Court File and Parties
COURT FILE NO.: CV-16-11541-00CL
DATE: 2022-12-05
SUPERIOR COURT OF JUSTICE - ONTARIO
RE: IN THE MATTER OF THE COMPANIES’ CREDITORS ARRANGEMENT ACT, R.S.C. 1985, c. C-36, AS AMENDED
AND IN THE MATTER OF A PLAN OF COMPROMISE OR ARRANGEMENT OF URBANCORP CUMBERLAND 2 GP INC., URBANCORP CUMBERLAND 2 L.P., BOSVEST INC., EDGE ON TRIANGLE PARK INC., EDGE RESIDENTIAL INC. AND WESTSIDE GALLERY LOFTS INC.
Applicants
BEFORE: Chief Justice G.B. Morawetz
COUNSEL: Robert Drake, for the Fuller Landau Group Inc., Monitor Neil Rabinovitch, for the Israeli Functionary Maria Dimakas, for the Toronto Standard Condominium Corporation 2448
HEARD: December 5, 2022
ENDORSEMENT
[1] The Fuller Landau Group Inc. (“FL”), in its capacity as Monitor (the “Monitor”) of the Applicants brings this motion for an order extending the Stay of Proceedings up to and including March 3, 2023; for approval of the Settlement Agreement with Toronto Standard Condominium Corporation 2448 (“TSCC” 2448”) and Affinity Aluminum Systems Limited (“Affinity”); for approval of the Monitor’s activities as set out in the Forty-Third Report; and for approval of the fees and disbursements of the Monitor and its counsel for the periods of May 1, 2022 to October 31, 2022, as set out in the 43rd Report and the filed Fee Affidavits.

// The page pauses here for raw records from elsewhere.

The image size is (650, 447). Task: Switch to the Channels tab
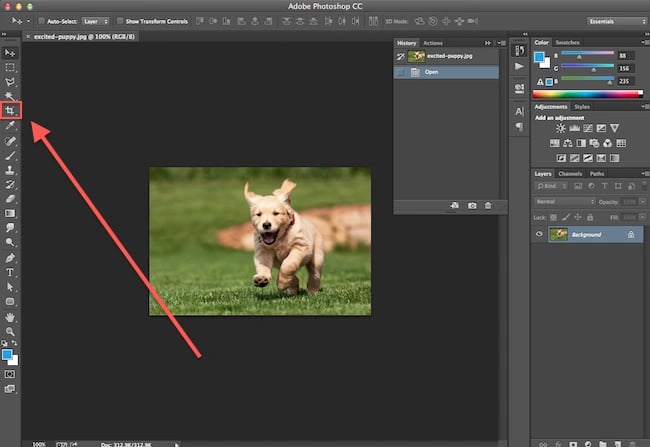tap(569, 173)
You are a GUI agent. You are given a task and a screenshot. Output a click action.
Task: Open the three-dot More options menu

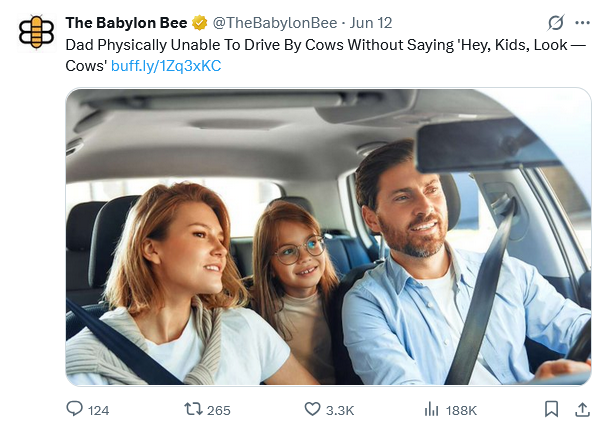tap(582, 23)
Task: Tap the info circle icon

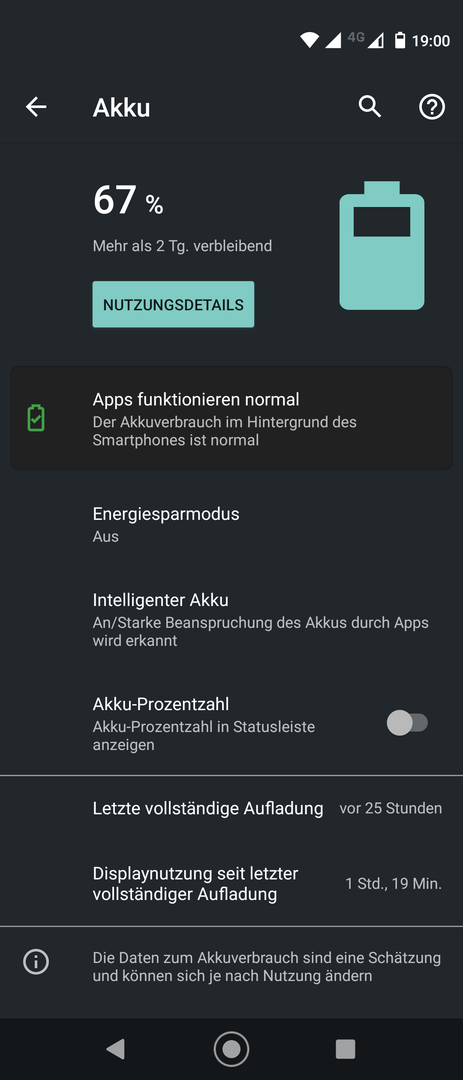Action: pos(36,962)
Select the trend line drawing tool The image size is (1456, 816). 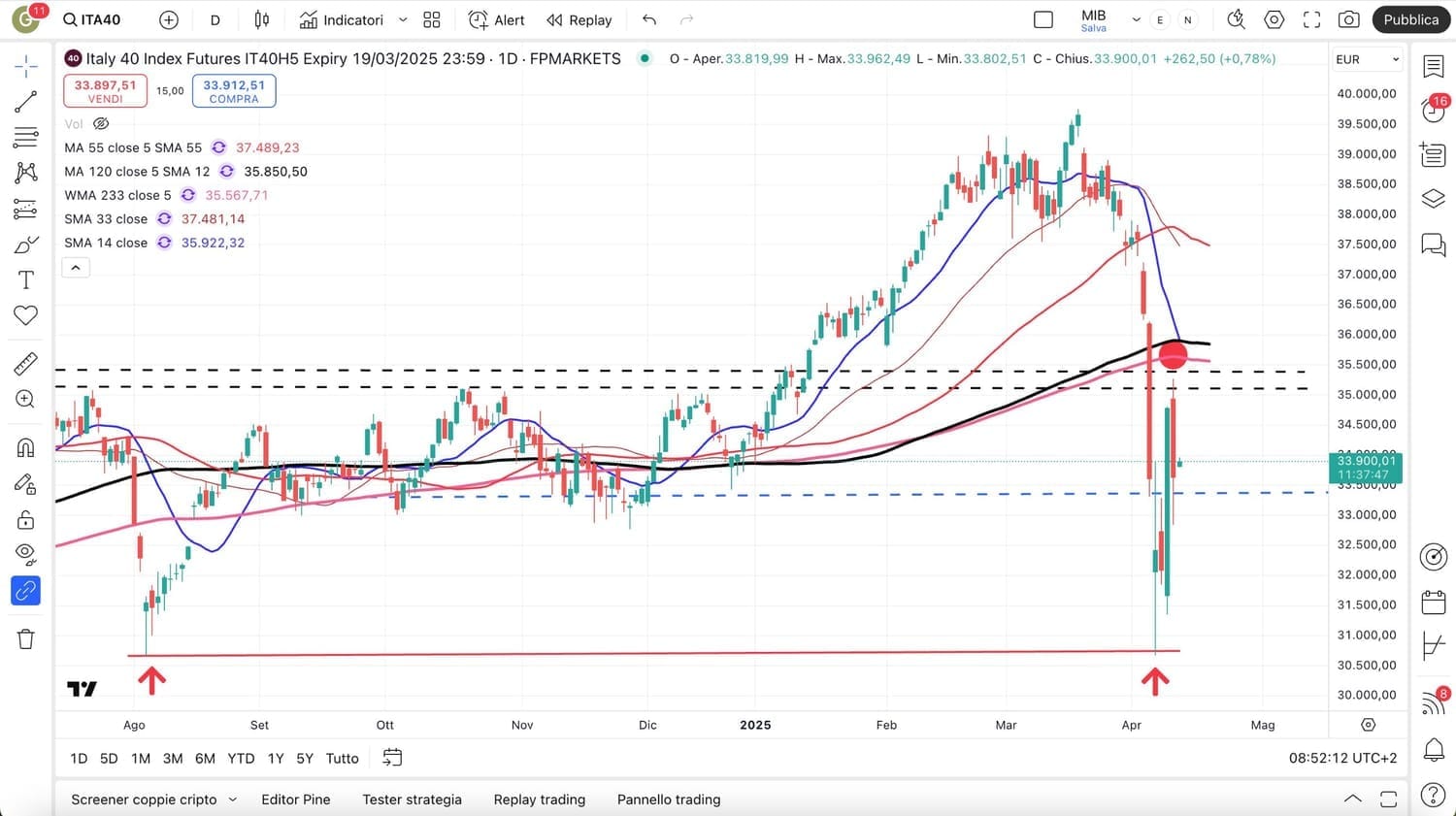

[2] The motion was not opposed.
[3] The Monitor’s 43rd Report details the Settlement Agreement with TSCC 2448 and with Affinity.
[4] The Monitor is of the view that the terms of the Settlement Agreement are reasonable and necessary in the circumstances. In the Monitor’s view, stakeholders of these estates will receive substantial and immediate benefits from the Settlement Agreement. These immediate benefits include:
(a) a resolution of the TSCC 2448 claims, including Tarion reconciliation claims, which until this time have been unresolved;
(b) a material discount on TSCC 2448 claims, including post-filing claims, for the benefit of creditors and other stakeholders; and
(c) a definitive way forward to the cancellation or reduction of the Aviva Bond, with a consequent removal of a significant hurdle in getting monies distributed to unsecured creditors.
[5] The legal basis to approve the Settlement Agreement is set out in the Monitor’s factum at paragraphs 8 – 10.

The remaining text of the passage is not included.